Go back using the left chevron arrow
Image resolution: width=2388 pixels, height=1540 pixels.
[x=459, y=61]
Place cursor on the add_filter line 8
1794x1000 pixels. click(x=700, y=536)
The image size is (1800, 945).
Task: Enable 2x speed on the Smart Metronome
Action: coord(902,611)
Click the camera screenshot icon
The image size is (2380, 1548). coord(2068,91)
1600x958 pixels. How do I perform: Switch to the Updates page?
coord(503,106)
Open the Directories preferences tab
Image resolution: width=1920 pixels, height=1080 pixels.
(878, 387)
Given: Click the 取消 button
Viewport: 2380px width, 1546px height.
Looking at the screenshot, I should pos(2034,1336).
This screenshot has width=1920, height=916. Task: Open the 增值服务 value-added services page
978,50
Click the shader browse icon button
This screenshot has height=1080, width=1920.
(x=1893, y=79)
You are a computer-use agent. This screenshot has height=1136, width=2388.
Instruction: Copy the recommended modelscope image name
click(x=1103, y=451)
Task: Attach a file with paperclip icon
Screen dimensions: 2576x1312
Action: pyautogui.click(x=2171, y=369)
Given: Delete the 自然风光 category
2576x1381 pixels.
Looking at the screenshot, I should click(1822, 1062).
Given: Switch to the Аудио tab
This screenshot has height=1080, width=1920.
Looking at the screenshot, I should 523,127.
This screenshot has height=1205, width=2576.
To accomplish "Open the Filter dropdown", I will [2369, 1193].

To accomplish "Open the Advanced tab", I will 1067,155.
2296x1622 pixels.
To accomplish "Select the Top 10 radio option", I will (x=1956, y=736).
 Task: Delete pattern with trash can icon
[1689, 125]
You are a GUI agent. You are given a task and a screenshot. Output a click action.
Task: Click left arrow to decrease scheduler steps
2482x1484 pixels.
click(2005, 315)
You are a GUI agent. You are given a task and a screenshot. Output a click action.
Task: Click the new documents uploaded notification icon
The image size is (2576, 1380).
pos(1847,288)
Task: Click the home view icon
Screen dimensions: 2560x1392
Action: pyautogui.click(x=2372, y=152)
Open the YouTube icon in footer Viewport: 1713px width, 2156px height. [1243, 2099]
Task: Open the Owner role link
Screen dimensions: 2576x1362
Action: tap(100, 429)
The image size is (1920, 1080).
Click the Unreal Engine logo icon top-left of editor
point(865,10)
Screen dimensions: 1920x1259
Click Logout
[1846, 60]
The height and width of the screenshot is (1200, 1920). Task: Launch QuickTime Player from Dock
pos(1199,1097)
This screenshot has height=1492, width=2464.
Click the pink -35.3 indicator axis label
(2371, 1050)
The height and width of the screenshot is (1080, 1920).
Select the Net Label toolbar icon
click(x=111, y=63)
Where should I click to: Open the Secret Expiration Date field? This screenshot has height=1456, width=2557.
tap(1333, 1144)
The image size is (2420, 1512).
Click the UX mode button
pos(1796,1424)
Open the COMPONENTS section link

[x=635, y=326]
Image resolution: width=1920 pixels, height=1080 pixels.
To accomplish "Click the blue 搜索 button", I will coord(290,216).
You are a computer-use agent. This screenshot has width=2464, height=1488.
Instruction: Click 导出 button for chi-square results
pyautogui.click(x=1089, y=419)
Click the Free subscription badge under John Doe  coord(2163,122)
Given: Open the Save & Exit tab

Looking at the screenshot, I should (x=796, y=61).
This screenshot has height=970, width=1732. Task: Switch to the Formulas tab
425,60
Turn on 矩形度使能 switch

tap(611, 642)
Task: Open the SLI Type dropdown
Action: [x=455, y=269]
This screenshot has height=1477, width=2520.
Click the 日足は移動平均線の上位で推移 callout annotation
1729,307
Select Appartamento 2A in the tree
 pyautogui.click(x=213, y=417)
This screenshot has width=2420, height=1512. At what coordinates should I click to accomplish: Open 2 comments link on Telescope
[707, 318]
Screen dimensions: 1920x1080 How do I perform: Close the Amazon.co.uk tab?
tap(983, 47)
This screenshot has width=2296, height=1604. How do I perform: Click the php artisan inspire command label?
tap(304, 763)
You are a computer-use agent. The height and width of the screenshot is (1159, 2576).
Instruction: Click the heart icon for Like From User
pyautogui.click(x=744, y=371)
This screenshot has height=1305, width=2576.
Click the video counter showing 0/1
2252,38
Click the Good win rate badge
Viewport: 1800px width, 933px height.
-*-*-
• TASK GOAL: Everything from the line containing "This screenshot has width=2420, height=1512." through the last line above should be set down exactly; include no other lines.

• TASK RESPONSE:
This screenshot has width=2420, height=1512. At what coordinates should I click to accomplish: Open 2 comments link on Telescope
[707, 318]
Screen dimensions: 1920x1080 How do I perform: Close the Amazon.co.uk tab?
tap(983, 47)
This screenshot has width=2296, height=1604. How do I perform: Click the php artisan inspire command label?
tap(304, 763)
You are a computer-use agent. The height and width of the screenshot is (1159, 2576).
Instruction: Click the heart icon for Like From User
pyautogui.click(x=744, y=371)
This screenshot has height=1305, width=2576.
Click the video counter showing 0/1
2252,38
Click the Good win rate badge
Viewport: 1800px width, 933px height.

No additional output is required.